Insurance status influences access to antihypertensive drug therapy, while personal factors influence patterns of use

Hypertension, a potent risk factor for heart attack and stroke, affects more than 50 million people in the United States and more than half of the elderly. Lifestyle changes, such as losing weight, increasing exercise, smoking cessation, and reducing use of salt and alcohol are usually tried before expensive antihypertension medications. When these measures are not enough, patients usually need medication to control their blood pressure.

A person's insurance status has a striking effect on their access to antihypertensive drugs. Race/ethnicity and attitudes toward risk also influence access to drug therapy, as well as patterns of drug use and expenditures, according to a study supported by the Agency for Healthcare Research and Quality (HS09538).

AHRQ researcher, John F. Moeller, Ph.D., and his colleagues used data from the 1987 National Medical Expenditure Survey to identify 6,398 adults with hypertension as well as patient self-reports about use of antihypertensive medications to detect factors affecting patterns of drug use and expenditures. They found that privately insured patients were 59 percent (if non-elderly) or 163 percent (if elderly with Medicare) more likely to receive drug therapy than uninsured patients. Patients with Medicaid coverage were 126 percent more likely to receive drug therapy than uninsured patients.

Women and the elderly were more likely to obtain medications and spent more on them.

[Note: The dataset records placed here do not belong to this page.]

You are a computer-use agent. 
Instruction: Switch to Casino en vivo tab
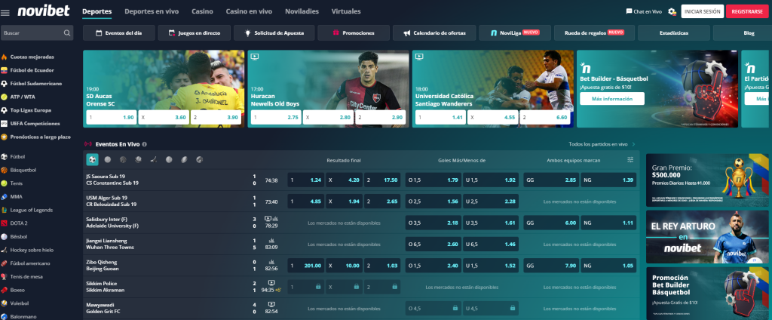[x=247, y=12]
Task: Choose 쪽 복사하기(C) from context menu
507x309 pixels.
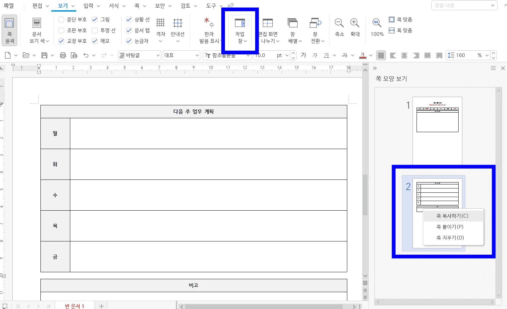Action: pos(452,216)
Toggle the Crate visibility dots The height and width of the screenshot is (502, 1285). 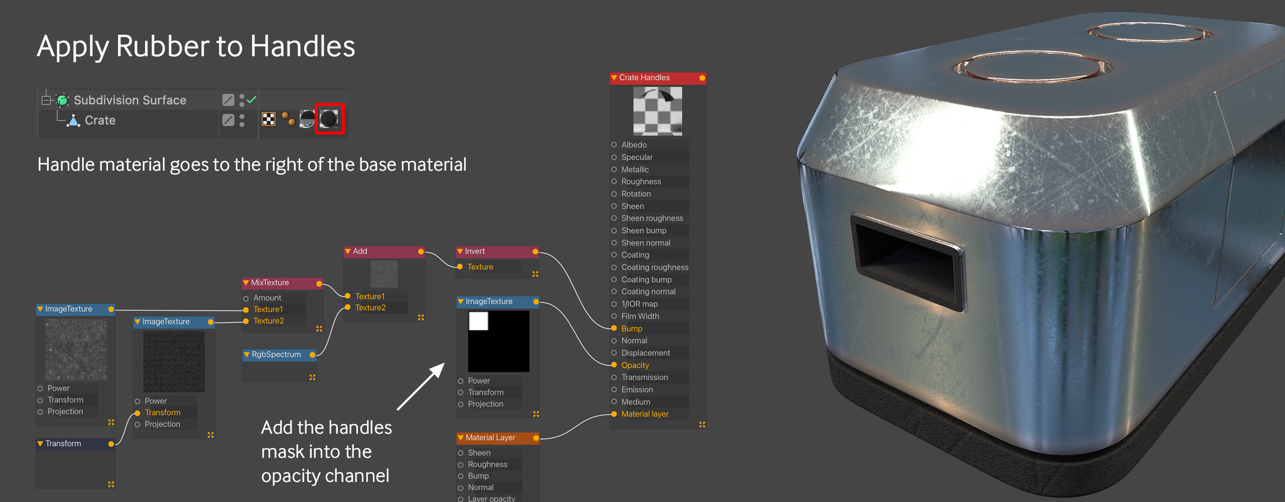click(x=242, y=120)

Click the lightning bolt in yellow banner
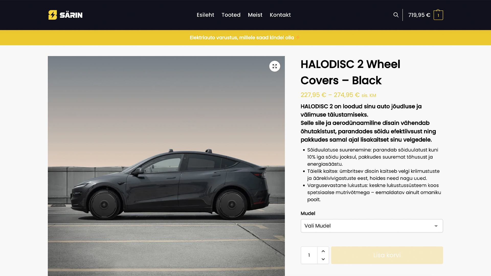(298, 38)
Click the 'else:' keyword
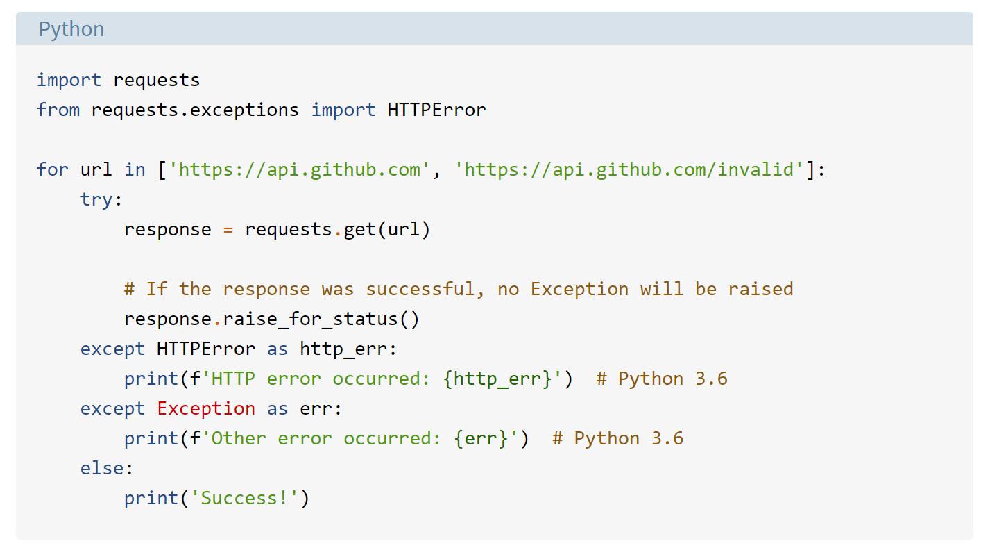This screenshot has width=990, height=557. coord(106,468)
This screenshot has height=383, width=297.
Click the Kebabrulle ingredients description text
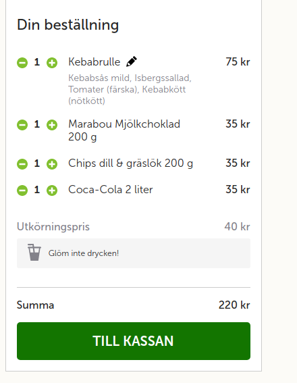[x=130, y=89]
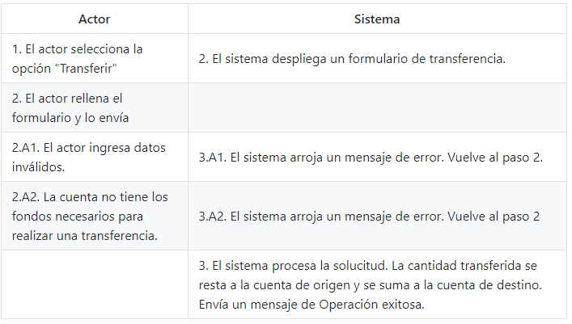Image resolution: width=572 pixels, height=324 pixels.
Task: Select the "2.A1. El actor ingresa datos inválidos" cell
Action: (95, 157)
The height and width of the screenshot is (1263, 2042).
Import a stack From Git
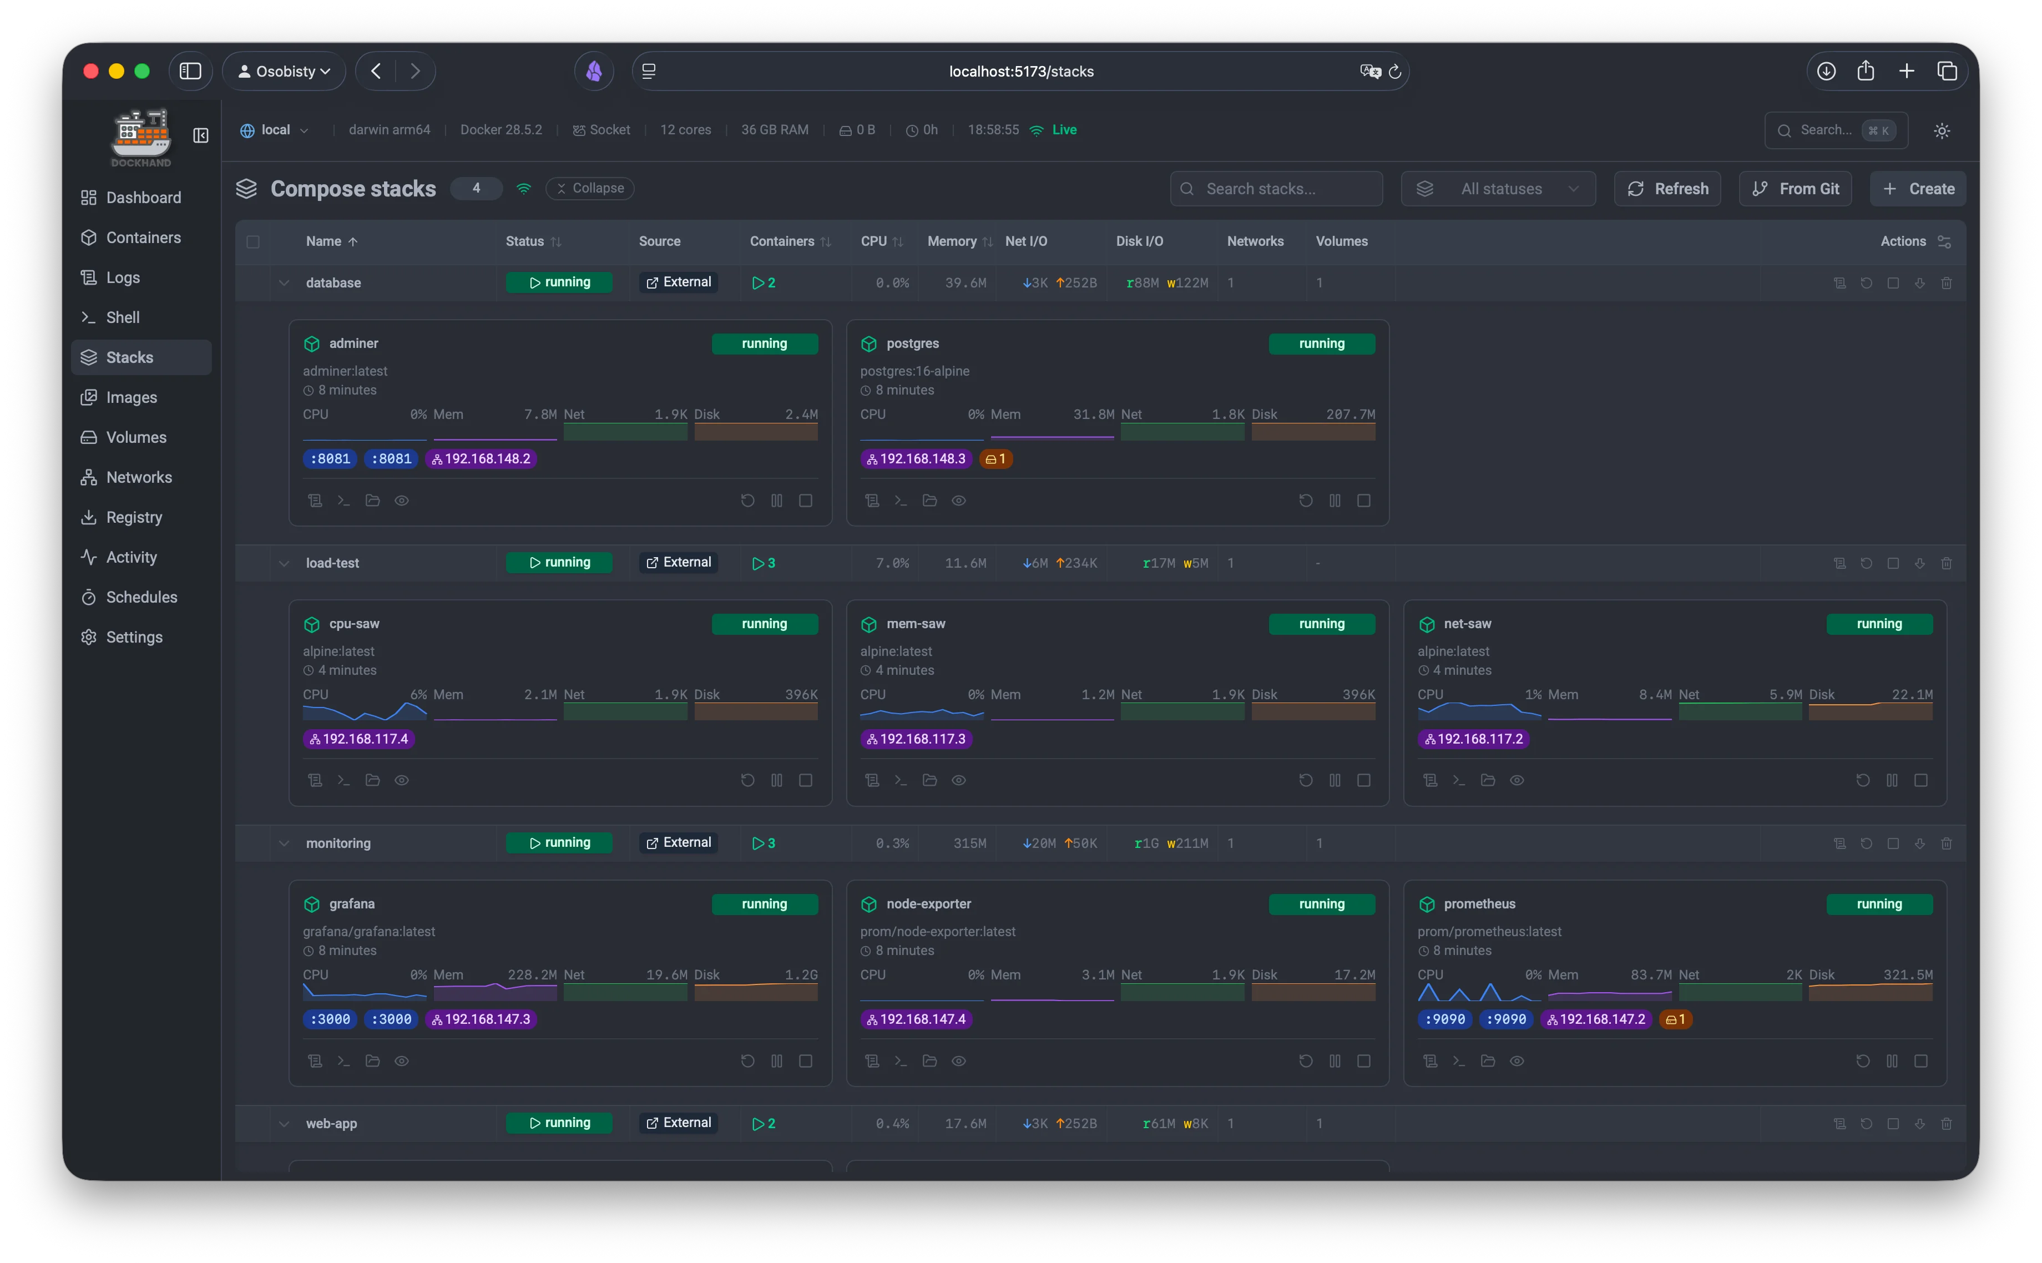[x=1796, y=188]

Compared with patients characterized as low risk-takers, very high and high risk-takers were 38 percent and 24 percent less likely to be on antihypertensive therapy, respectively. Blacks were 30 percent more likely to be on drug therapy than whites, but they had lower annual expenditures for antihypertensive drugs. Minorities are either given different treatments or are more price-sensitive, given their lower insurance coverage. Severely overweight individuals were 62 percent more likely than patients of normal weight to be on drug therapy and also spent more on antihypertensives, either due to more prescriptions or more costly drug therapies.

See "Patterns and costs for hypertension treatment in the United States," by Christine Huttin, Dr. Moeller, and Randall S. Stafford, in the September 2000 Clinical Drug Investigations 20(3), pp. 181-195.

Reprints (AHRQ Publication No. 01-R003) are available from the AHRQ Publications Clearinghouse.